▶ _Selected extract_:
# # # # # # #

We all have a remarkable capacity to make ourselves happier.
Each of the little things we do to boost our mood — from reading an adventure story to keeping a gratitude journal or even gazing up at the stars on a clear night — can add up to greater overall satisfaction.
But happiness doesn’t come easy. We have to work at it.
Here are some of the things that psychologists and social science researchers have found that have the power to lift your spirits and keep them high. Take a look:
Awe is a powerful -- even awesome, you might say -- human emotion. And a handful of recent studies have found a link between experiencing a sense of awe -- that feeling you get when you look up at a starry sky or out across a wide open valley -- with feeling less stressed and more satisfied.
OK, moving to Switzerland might not make you happy, but people who live there are some of the happiest in the world, according to the 2015 World Happiness Report, a ranking compiled by an international team of economists, neuroscientists, and statisticians to measure global well-being.
One of the report's key findings, based on decades of neuroscientific and psychological research, suggests that keeping the brain happy relies on 4 main factors, which include staying positive, recovering from negative feelings, spending time with loved ones, and being mindful.
'These findings highlight the view that happiness and well-being are best regarded as skills that can be enhanced through training,' the researchers write in their report.
Several studies have even found a connection between caffeine consumption and a reduced depression risk, as well as an even a lower risk of suicide. However, at least one of these studies specifically found this connection with caffeinated coffee but not tea, though others found the same effect for tea as well.
You don't have to be Don Draper to reap the benefits of some peace and quiet.
Multiple studies suggest that meditating -- focusing intently and quietly on the present for set periods of time -- can help lessen feelings of depression and anxiety. Research in long term meditators -- Buddhist monks, for example -- shows that these peoples' brains have well-developed areas that could be linked to heightened awareness and emotional control. While it's possible that people with such brains might be more likely to meditate in the first place, other studies do show that people who complete a meditation program tend to show brain changes linked with self-awareness, perspective, and memory.
Visiting a museum or seeing a concert is yet another way to boost your mood. A study that examined the anxiety, depression, and life satisfaction of over 50,000 adults in Norway offered an interesting link: People who participated in more cultural activities, like attending a play or joining a club, reported lower levels of anxiety and depression as well as a higher satisfaction with their overall quality of life. So get out there and participate!
When you've had a really bad day, you might have the urge to go and buy your favourite comfort food or finally purchase that pair of shoes you've been eyeing for the last three months. However, research shows that you'll feel happier if you spend that money on someone else instead of yourself.
Case in point: A 2008 study gave 46 volunteers an envelope with money in it wherein half were instructed to spend the money on themselves and the other half put the money towards a charitable donation or gift for someone they knew. The volunteers recorded their happiness level before receiving the envelope and after spending the money by the end of that same day.
Sure enough, the researchers discovered that those who spent their money on others had a higher level of happiness than those who spent the money on themselves.
It might sound counterintuitive, but one of the main ways you can care for yourself is to care for others.
In a recent review of 40 studies done over the last 20 years, researchers found that one activity was far more important than the rest for boosting psychological health: volunteering. This activity, the researchers reported, had been found in many volunteers to be linked with a reduced risk of depression, a higher amount of overall satisfaction, and even a reduced risk of death from of a physical illness as a consequence of mental distress.

# # # # # # #

▶ _Exercise tasks_:
**a)** According to the piece on happiness, how many volunteers took part in the 2008 study involving envelopes of money?
**b)** List the four main factors for keeping the brain happy that the piece on happiness attributes to the 2015 World Happiness Report.
**c)** Carry on writing the piece on happiness from the point where it ends.
These records have no connection to the piece on happiness.

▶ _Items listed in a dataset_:

# # # # # # #

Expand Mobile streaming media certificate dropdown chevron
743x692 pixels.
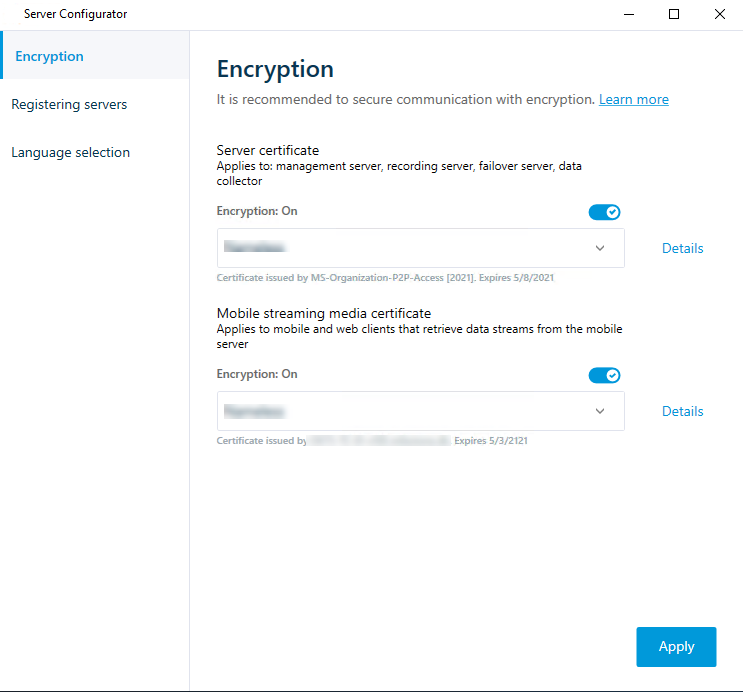tap(600, 411)
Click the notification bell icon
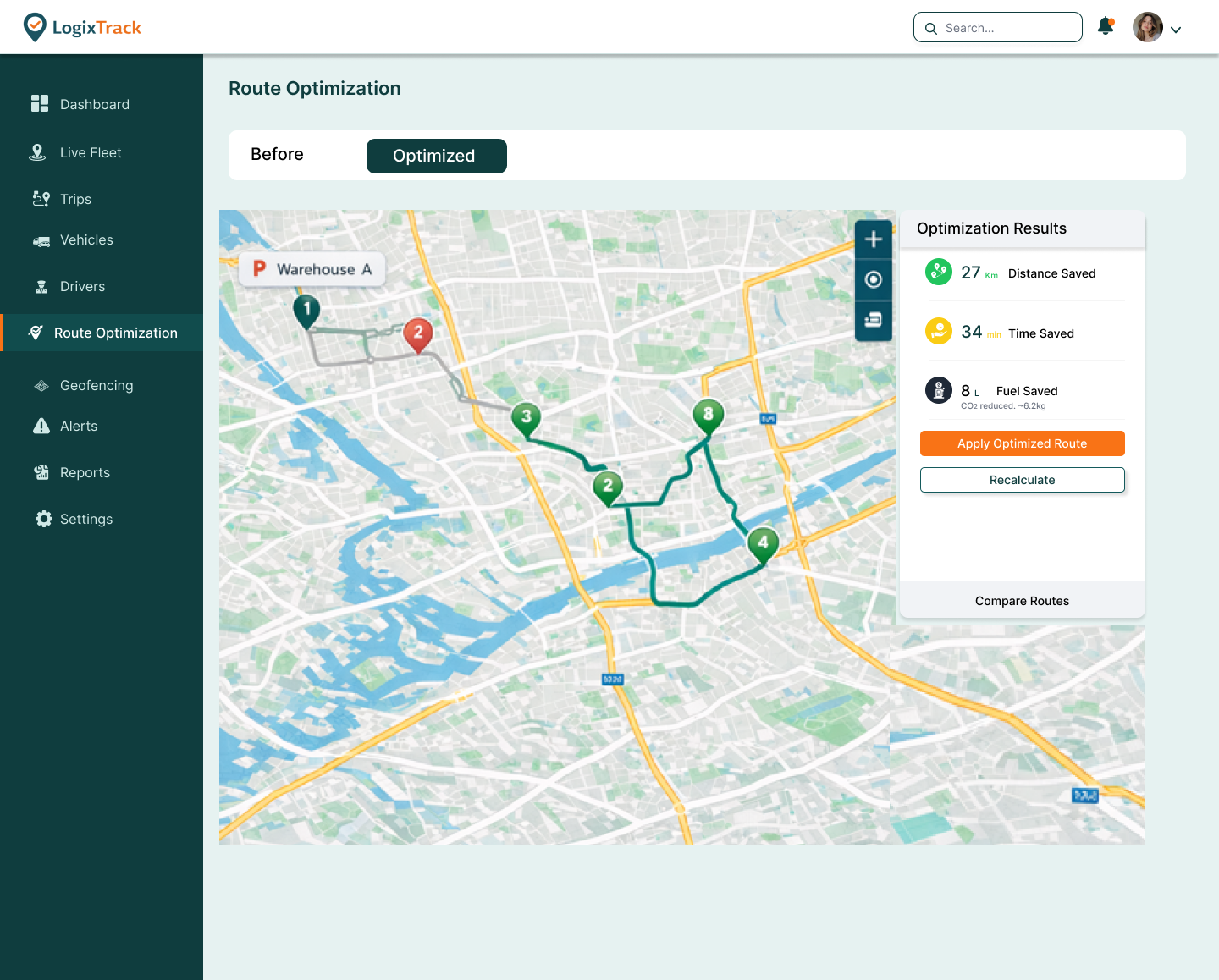 click(x=1106, y=26)
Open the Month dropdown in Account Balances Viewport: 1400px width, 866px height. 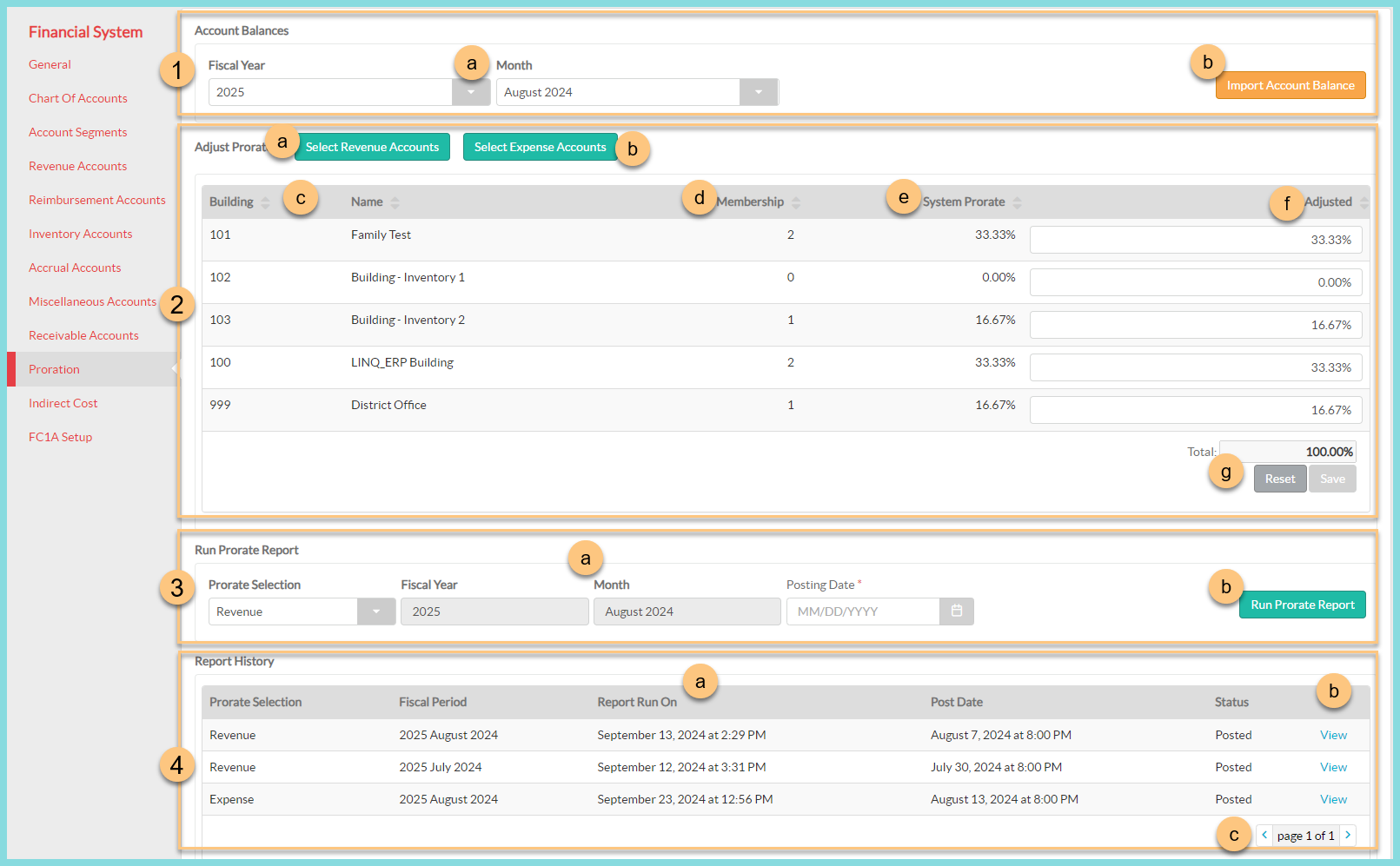[758, 92]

# # # # # # #

▶ _Outputs for the tasks_:
**a)** 46 volunteers took part.

**b)** Staying positive, recovering from negative feelings, spending time with loved ones, and being mindful.

**c)**
It might come as no surprise that smiling can make you feel happier. But the important thing here is that the smile must be sincere, it can't be faked. If you fake it, you might even make yourself more unhappy, according to a 2011 study.
The study examined a group of city bus drivers over a period of two weeks. They found that employees who put on a fake smile for the job were in a worse mood by the end of the day compared to when their shift began. But drivers who genuinely smiles as a result of positive thoughts actually had a better mood by the end of the day. So when you smile, make sure to smile like you mean it!
If you have a good memory, you might recall a certain study in 2004 that said increasing your amount of intercourse from once a month to once a week would give you the same amount of happiness as receiving an extra $US50,000 in the bank!
But beware: more sex doesn't necessarily mean more happiness, according to a report published this year. The researchers of the latest study found that couples who had more sex because they were asked to for the study reported that the sex was not enjoyable and did not make them happier.
Therefore, sex will only lead to happiness when the couple is having it for a meaningful reason, the researchers conclude. So, whether it's once a week or once a month, the frequency is less important than the purpose behind the act.
People who have the positive attitude of optimists paired with the rational outlook of realists tend to be more successful and happy, according to psychologist Sophia Chou.
That's because so-called 'realistic optimists' have the perfect blend of personality types to succeed. Unlike idealists, they are willing to face challenging situations with a clear view of reality, but will use creativity and a positive outlook to try to work their way out of the problem.
Eating lunch at your desk can be a real downer, report scientists from the University of Sussex who measured the happiness of employees after they ate lunch in different locations.
The results showed that workers were happiest about their work when they ate lunch on the beach and least happy about work when they ate at their desk.
Getting outside in the sun was key to staving off misery -- people who ate in parks had a more positive attitude about their jobs than those who chowed down at a restaurant or at home.
Exercise is proven to increase feel-good chemicals in the brain, reduce stress hormones, and relieve depression and anxiety according to Happify, a website and app that offers psychology-based games to increase your happiness.
And you can achieve these positive changes in just a few short minutes. Researchers at the University of Vermont found that even just 20 minutes of exercise can give you those mood-boosting benefits for up to 12 hours afterward! Moreover, people who are active are happier and more satisfied with their lives.
The duration and location of your workout also affects how happy you feel afterward. So, check out how to achieve your maximum happiness sweet spot.
When it comes to happiness, older people seem to know something that the rest of us don't because a number of studies have found that older people tend to be some of the happiest people around.
Why this is, however, is still a mystery to scientists because they have yet to find what exactly is causing this happiness. Chances are, it's a number of things: One study in 2013 suggested the reason is because older people are more experienced, and therefore, better at dealing with negative emotions like anger and anxiety. But another, more recent study, reported that the cause is that older people are more trusting, which comes with a number of healthy psychological benefits that lead to happiness.
Whatever the reason, if you're not happy right now, you can rest assured that your chances of happiness in the future are good.